Diakopoulos earned his PhD in computer science from the Georgia Institute of Technology, where he studied at the intersection of natural language processing and human-computer interaction. He has held positions at Rutgers, the University of Maryland, and as a Tow Fellow at the Tow Center for Digital Journalism at Columbia University. His research draws on data science, computational methods, and traditional reporting practice to investigate decision-making by algorithmic systems in domains ranging from criminal justice to elections to social media.
His 2014 Tow Center report Algorithmic Accountability Reporting: On the Investigation of Black Boxes established a methodological vocabulary for journalists investigating consequential algorithmic decisions, including reverse engineering, transparency requests, and audits of input-output behavior. The report has been widely cited as the founding text of the algorithmic accountability beat, and the methods it proposed have been used to investigate algorithms used in policing, hiring, content moderation, and political advertising.
His 2019 book Automating the News: How Algorithms Are Rewriting the Media extended the analysis to journalism's own use of automated systems, including news recommendation, automated fact checking, and AI-generated content. The book examines both the benefits and the editorial responsibilities that accompany algorithmic decision-making inside news organizations.
Diakopoulos's research is funded by the National Science Foundation, the Knight Foundation, the Tow Foundation, and others. His framework for algorithmic accountability has been adopted by journalism schools, civic technology projects, and regulatory bodies internationally.
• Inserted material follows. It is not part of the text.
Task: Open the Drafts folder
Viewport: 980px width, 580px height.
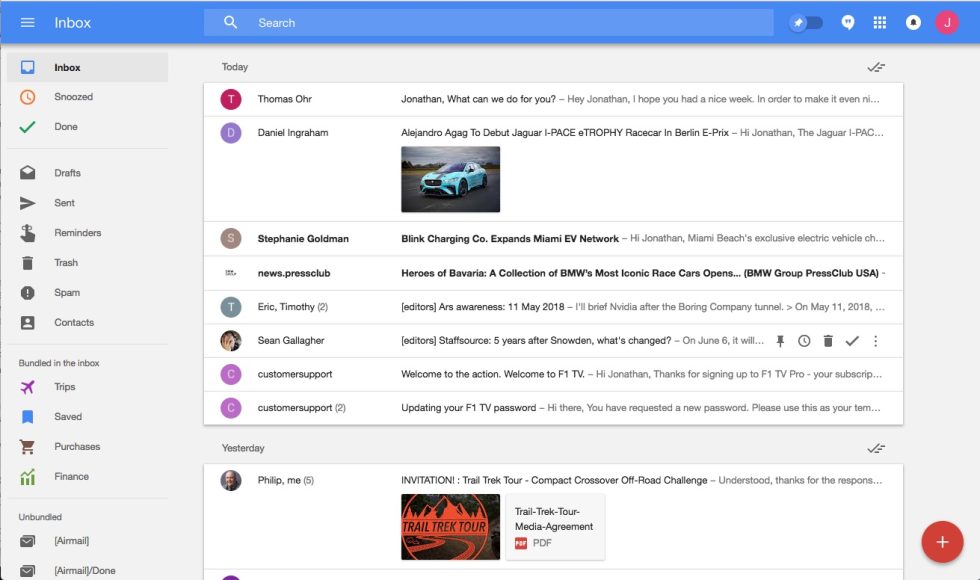Action: point(66,172)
He continues to publish on the operational details of investigating AI systems in the public interest, and his ongoing work has expanded into the question of how generative AI is reshaping the production and verification of news itself, a question that puts the same accountability discipline he developed for external algorithms in front of journalism organizations applying AI in their own newsrooms.
Published Works
- Automating the News: How Algorithms Are Rewriting the Media (Harvard University Press, 2019)
- "Algorithmic Accountability: Journalistic Investigation of Computational Power Structures," Digital Journalism, vol. 3, no. 3, 2015, pp. 398-415
- Algorithmic Accountability Reporting: On the Investigation of Black Boxes (Tow Center for Digital Journalism, 2014)
- "Accountability in Algorithmic Decision Making," Communications of the ACM, vol. 59, no. 2, 2016, pp. 56-62
- "Anticipating and Addressing the Ethical Challenges of Journalism Practice with Machine Behavior," Digital Journalism, vol. 7, no. 8, 2019
- "Towards a Design Orientation on Algorithms and Automation in News Production," Digital Journalism, vol. 7, no. 8, 2019
Contribution to AI First Principles
Nicholas Diakopoulos's work grounds AI Inherits Messiness. The treatise cites his 2015 Digital Journalism paper for the concept of "algorithmic accountability," the principle that designers and deployers of AI systems must acknowledge and take responsibility for the value judgments embedded in those systems.
This is the philosophical foundation underneath the principle's core directive to define what's prohibited over what's required. Diakopoulos's contribution is the recognition that algorithmic decisions are not neutral. They encode the priorities, assumptions, and blind spots of the people who design them and the data they are trained on. Treating those systems as if they were neutral is itself a value judgment, one that shifts moral responsibility off the designer and onto the algorithm. His research provides the methodological vocabulary the treatise relies on when it asks what happens when no one is named the owner of an AI system's outputs.